Pendant l'été 29 Dali, à 24 ans, est foudroyé par l'apparition d’Elena Diakonov qu’il reçoit avec son mari Paul Eluard dans sa villa de Cadaquès. Il traverse une phase virulente d’hystérie (convulsions, crises de rire). "Sans elle tout était fini" dira-t-il plus tard. Désormais il est animé par cet "amour fou" que chante Breton : Gala, dans sa quarantaine épanouie, est pôle de désir, parangon de beauté, figure multiforme de l'absolu ; mère et fille, femme et amante, impresario et protectrice. En fait elle va combler la blessure narcissique de son enfance. Il avait été obsédé par la référence constante au modèle d’un frère mort du même nom, à l’âge de deux ans, neuf mois avant sa naissance. De son côté Gala assume l’adoration et la promotion de son admirateur. Salvador proclamera qu’elle a éveillé sa sexualité, et dira plus tard se sentir en son giron « comme un bernard-l'ermite en sa coquille ».

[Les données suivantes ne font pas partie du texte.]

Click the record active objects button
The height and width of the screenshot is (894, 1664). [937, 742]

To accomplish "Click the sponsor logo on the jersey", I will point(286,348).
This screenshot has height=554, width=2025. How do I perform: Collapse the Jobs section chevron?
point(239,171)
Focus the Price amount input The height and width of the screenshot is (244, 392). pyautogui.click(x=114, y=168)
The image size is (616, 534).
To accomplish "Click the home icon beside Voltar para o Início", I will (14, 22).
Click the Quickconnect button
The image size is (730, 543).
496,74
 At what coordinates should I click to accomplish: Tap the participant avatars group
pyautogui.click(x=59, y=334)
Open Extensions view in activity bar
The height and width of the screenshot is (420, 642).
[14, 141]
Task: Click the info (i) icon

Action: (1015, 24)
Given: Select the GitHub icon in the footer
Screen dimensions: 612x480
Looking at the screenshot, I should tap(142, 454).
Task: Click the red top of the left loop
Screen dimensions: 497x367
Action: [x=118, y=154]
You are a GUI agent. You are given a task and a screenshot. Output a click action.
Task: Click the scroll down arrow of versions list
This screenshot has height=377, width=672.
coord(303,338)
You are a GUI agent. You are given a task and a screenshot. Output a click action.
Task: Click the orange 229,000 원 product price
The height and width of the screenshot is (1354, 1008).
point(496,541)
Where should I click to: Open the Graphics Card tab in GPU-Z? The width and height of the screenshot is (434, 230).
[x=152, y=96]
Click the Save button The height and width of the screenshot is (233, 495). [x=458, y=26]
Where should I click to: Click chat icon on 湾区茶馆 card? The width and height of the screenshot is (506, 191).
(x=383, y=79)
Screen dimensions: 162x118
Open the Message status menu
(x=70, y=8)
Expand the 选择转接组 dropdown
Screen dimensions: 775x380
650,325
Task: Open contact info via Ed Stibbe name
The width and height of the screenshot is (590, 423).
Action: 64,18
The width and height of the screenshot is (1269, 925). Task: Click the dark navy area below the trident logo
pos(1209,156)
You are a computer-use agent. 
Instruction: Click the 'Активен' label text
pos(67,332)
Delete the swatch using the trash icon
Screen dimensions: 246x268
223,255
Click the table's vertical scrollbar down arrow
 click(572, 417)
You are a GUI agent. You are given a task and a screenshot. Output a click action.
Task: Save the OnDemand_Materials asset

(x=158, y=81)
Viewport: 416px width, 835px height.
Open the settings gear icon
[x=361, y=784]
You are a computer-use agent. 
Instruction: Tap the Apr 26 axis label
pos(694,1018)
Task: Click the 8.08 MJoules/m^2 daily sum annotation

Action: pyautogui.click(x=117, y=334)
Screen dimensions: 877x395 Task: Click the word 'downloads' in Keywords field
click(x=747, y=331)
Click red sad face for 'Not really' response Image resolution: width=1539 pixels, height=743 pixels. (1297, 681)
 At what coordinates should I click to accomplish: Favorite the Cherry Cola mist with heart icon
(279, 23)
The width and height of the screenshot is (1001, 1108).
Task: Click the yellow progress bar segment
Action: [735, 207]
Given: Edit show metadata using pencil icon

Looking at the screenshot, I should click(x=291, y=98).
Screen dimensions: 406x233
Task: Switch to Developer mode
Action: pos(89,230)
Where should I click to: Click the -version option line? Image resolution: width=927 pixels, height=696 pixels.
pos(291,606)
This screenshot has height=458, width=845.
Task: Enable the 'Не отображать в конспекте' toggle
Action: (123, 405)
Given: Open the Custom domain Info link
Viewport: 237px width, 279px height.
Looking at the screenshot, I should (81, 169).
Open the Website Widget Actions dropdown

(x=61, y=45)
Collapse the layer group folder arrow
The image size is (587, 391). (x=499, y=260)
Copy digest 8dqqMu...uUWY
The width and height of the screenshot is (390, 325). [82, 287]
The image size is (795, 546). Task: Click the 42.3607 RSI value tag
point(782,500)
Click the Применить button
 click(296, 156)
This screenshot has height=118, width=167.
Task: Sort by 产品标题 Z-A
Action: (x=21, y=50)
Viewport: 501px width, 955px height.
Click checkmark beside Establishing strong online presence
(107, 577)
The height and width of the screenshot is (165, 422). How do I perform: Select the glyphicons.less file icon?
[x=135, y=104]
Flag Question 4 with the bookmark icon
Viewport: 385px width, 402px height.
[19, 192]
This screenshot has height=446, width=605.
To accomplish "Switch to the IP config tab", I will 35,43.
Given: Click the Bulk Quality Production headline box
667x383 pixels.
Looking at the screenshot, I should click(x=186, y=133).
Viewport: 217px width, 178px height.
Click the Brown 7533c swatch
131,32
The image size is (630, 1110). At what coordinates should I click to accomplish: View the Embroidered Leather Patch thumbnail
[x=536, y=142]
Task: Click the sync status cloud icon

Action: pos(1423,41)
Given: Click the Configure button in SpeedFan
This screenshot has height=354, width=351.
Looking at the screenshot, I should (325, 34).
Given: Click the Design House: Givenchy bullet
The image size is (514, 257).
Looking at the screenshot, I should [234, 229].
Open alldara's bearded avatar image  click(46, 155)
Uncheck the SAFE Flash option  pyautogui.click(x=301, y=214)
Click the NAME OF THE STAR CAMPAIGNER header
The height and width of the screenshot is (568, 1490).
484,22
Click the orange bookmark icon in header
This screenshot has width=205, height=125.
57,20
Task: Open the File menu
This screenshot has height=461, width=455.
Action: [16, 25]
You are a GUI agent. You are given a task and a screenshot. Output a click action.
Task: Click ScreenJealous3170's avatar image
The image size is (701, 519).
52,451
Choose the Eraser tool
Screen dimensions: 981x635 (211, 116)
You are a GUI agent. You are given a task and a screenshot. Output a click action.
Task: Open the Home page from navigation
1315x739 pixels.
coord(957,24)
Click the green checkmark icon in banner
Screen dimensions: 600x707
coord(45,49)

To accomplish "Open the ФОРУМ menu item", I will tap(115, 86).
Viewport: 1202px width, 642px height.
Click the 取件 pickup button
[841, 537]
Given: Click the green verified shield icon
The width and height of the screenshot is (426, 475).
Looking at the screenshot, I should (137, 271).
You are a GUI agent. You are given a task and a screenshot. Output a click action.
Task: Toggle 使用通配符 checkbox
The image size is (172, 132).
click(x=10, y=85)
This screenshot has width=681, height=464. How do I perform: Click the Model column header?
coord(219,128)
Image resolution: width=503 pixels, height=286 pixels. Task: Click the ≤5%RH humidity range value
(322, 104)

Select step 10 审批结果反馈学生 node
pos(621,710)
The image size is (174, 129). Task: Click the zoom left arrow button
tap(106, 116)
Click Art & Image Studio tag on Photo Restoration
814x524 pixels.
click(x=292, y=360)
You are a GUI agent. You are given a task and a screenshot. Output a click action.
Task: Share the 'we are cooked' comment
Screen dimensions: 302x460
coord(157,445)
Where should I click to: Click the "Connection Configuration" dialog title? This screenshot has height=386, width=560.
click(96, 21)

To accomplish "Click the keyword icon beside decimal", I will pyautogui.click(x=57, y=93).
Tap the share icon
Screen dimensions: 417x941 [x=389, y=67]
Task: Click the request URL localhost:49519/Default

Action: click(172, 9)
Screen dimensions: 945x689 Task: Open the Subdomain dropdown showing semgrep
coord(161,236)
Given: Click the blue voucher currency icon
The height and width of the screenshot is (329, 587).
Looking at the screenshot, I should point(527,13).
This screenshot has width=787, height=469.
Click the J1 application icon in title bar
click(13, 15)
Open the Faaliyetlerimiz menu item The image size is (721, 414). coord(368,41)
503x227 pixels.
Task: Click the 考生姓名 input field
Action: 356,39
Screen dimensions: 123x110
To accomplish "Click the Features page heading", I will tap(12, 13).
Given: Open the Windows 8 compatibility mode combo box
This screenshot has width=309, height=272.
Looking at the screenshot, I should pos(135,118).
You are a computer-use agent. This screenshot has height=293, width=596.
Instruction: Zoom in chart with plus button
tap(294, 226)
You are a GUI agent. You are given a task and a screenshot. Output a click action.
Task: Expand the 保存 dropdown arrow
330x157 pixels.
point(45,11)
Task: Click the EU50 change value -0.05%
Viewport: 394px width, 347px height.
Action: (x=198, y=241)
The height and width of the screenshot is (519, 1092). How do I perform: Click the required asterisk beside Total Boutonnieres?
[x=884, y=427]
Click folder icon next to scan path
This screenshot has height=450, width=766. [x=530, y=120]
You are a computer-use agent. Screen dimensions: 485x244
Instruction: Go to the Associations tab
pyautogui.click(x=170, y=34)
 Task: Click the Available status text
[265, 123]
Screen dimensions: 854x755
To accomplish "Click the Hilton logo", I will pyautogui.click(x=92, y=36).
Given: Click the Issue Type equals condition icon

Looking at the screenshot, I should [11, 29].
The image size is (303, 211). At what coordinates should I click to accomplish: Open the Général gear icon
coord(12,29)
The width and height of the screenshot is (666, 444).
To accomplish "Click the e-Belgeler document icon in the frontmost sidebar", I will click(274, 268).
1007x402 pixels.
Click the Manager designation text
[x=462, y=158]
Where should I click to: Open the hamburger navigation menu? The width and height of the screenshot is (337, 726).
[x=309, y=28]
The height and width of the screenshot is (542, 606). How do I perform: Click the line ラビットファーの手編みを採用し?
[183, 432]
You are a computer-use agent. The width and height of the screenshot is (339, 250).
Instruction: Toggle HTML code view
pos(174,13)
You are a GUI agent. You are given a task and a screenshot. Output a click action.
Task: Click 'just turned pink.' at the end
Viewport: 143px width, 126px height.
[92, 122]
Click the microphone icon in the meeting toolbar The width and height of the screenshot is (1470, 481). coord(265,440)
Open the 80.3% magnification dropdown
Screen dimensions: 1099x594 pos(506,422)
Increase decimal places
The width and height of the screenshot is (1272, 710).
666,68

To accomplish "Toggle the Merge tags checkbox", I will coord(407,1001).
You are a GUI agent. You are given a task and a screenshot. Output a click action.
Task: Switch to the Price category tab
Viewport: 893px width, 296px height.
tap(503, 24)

Les étranges tableaux de 1929 manifestent sur un mode saugrenu la révélation qui bouleverse la réalité.

Dans Les Plaisirs Illuminés voici exposé le répertoire mental dalinien.

En bas, une femme surgit d'une vague, menacée par l'homme qui l'enlace. En avant-plan une main brandit un poignard ensanglanté tandis qu'une autre la retient. C'est la traduction possible d'un trauma lié à la scène primitive. Dans le cadre central, un autoportrait renversé flotte dans un liquide amniotique entouré d'icônes à la forte charge érotique (coquillage, sauterelle, queue de félin). Ce visage est contemplé dans un hublot par un "observateur".

Au dessus du cadre, un lion égrillard (énergie libidinale) stimule la "mère" (profil à l'oeil exorbité et au sourire carnassier). Un cordon nourricier relie sa nuque à un petit visage de sexe indéterminé, pourvu de nattes et de moustaches blondes : c'est l'enfant Dali. Son indétermination révèle l’obsession du peintre.

Au dessous, dans le cadre de droite, une théorie de cyclistes unijambistes barbus répète un mouvement masturbatoire, un oeuf en équilibre sur la tête (le "rôle viril" difficile à assumer). De l'autre côté, s'exprime l’efficacité d'un "père" qui crée d’un coup de fusil une structure architectonique. Ce module est relié au rectangle central par un flamboyant phallus en érection constitué de têtes d'oiseaux. A l’horizon, un crâne d'enfant sort d’un oeuf géant et mou. A l'horizon deux silhouettes masculines se donnent une accolade (cf. H.Janis, Art and architecture 1946).

Dans le Jeu Lugubre Dali exprime la hantise de castration et le sentiment paranoïaque de l'impuissance.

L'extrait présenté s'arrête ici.